++++ Supplied entries ++++

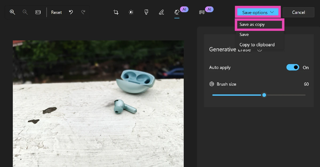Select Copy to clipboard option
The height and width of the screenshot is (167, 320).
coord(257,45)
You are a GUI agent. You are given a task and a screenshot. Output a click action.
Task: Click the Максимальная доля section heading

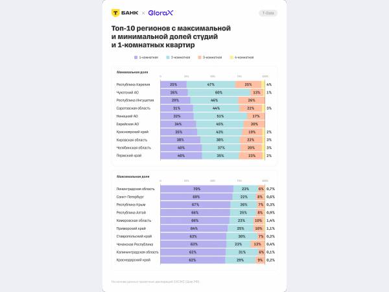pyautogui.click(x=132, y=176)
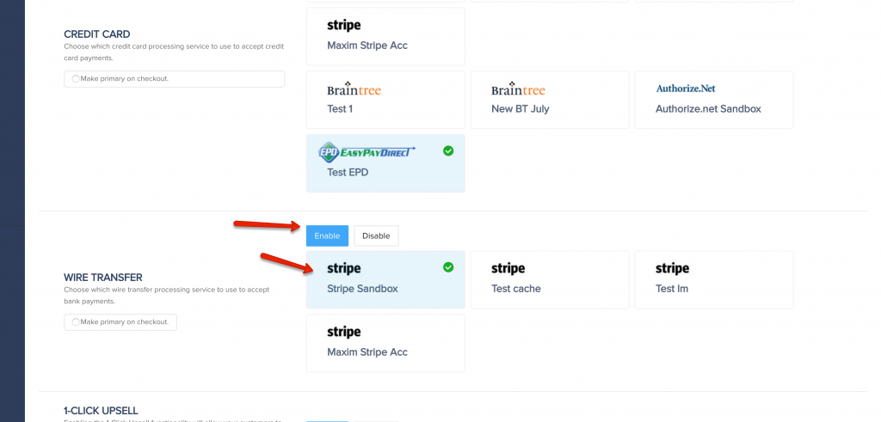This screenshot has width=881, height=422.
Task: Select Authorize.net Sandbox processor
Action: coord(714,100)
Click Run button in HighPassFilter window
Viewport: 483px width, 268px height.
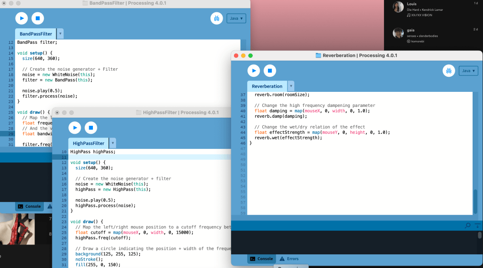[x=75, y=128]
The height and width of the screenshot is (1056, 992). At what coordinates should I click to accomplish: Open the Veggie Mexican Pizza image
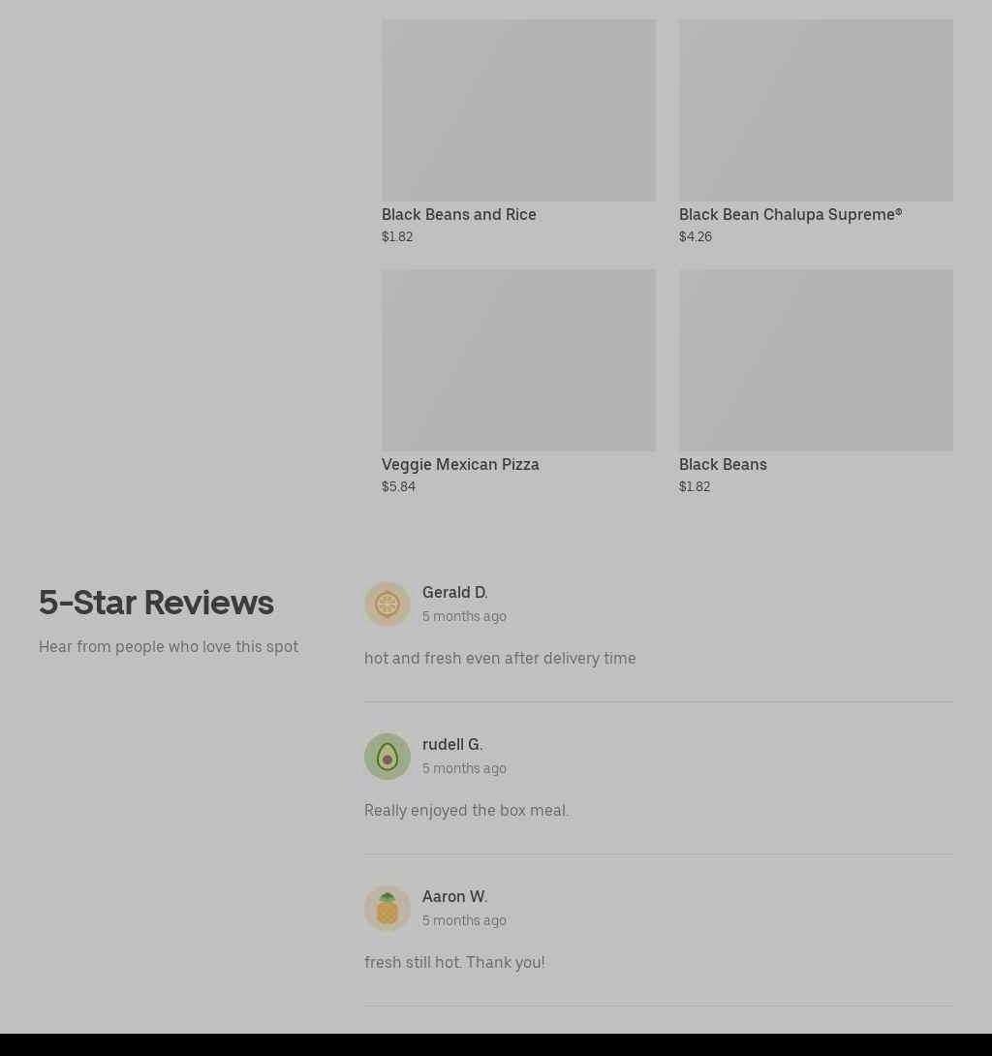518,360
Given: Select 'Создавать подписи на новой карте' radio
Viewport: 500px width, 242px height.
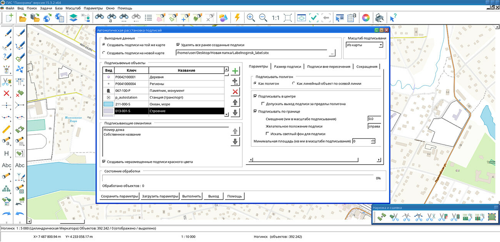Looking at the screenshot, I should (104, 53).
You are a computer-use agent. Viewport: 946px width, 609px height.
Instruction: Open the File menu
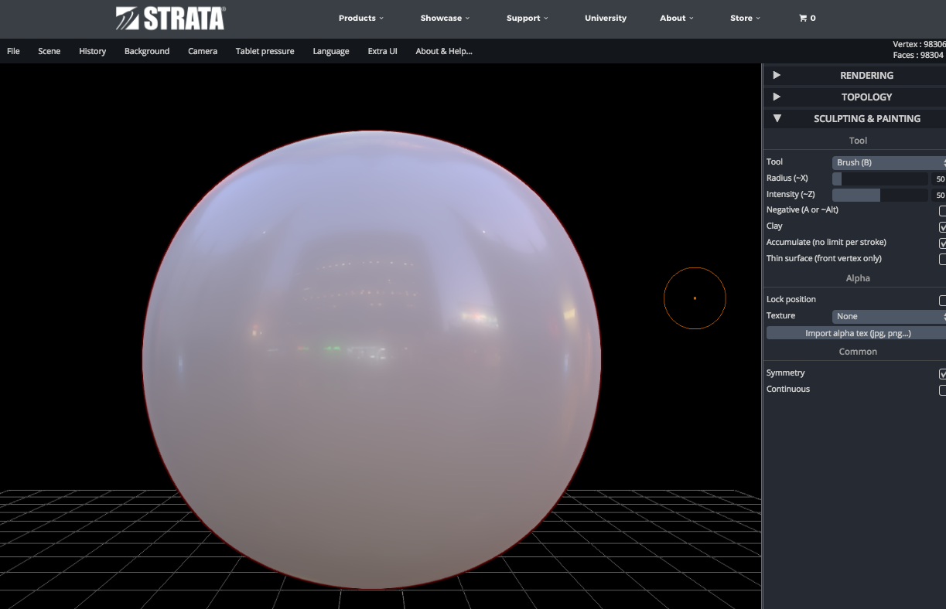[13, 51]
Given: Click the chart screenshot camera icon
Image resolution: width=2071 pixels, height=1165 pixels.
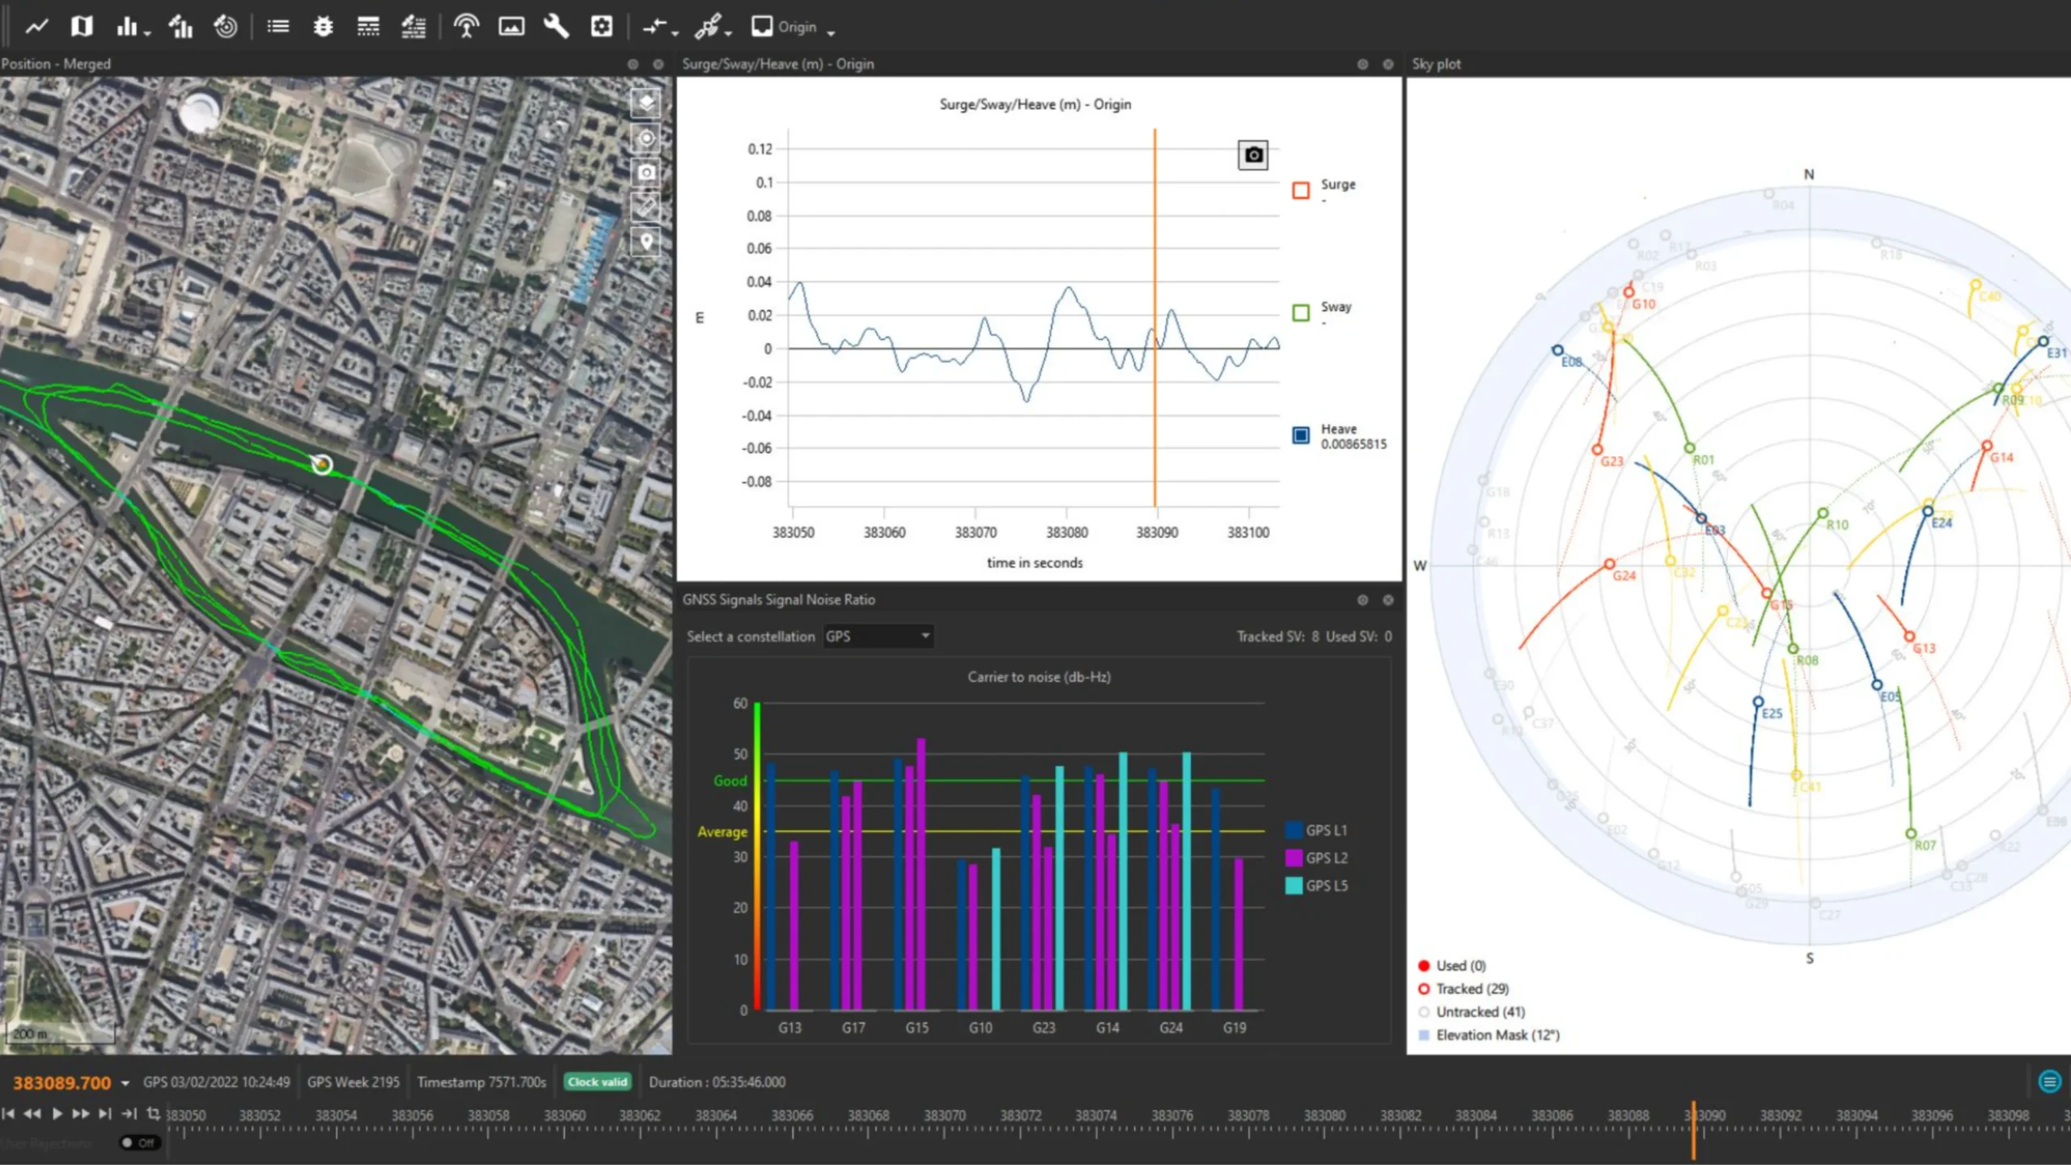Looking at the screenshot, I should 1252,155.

++++

Convert the data above into a JSON list of strings with one string per line. Skip blank lines and leave the pictures out.

[Output below]
[
  "Select Copy to clipboard option",
  "The height and width of the screenshot is (167, 320).",
  "coord(257,45)",
  "You are a GUI agent. You are given a task and a screenshot. Output a click action.",
  "Task: Click the Максимальная доля section heading",
  "pyautogui.click(x=132, y=176)",
  "This screenshot has width=881, height=422.",
  "Task: Select Authorize.net Sandbox processor",
  "Action: coord(714,100)",
  "Click Run button in HighPassFilter window",
  "Viewport: 483px width, 268px height.",
  "[x=75, y=128]",
  "The height and width of the screenshot is (1056, 992). At what coordinates should I click to accomplish: Open the Veggie Mexican Pizza image",
  "518,360",
  "Given: Select 'Создавать подписи на новой карте' radio",
  "Viewport: 500px width, 242px height.",
  "Looking at the screenshot, I should (104, 53).",
  "You are a computer-use agent. Viewport: 946px width, 609px height.",
  "Instruction: Open the File menu",
  "[13, 51]",
  "Given: Click the chart screenshot camera icon",
  "Image resolution: width=2071 pixels, height=1165 pixels.",
  "Looking at the screenshot, I should 1252,155."
]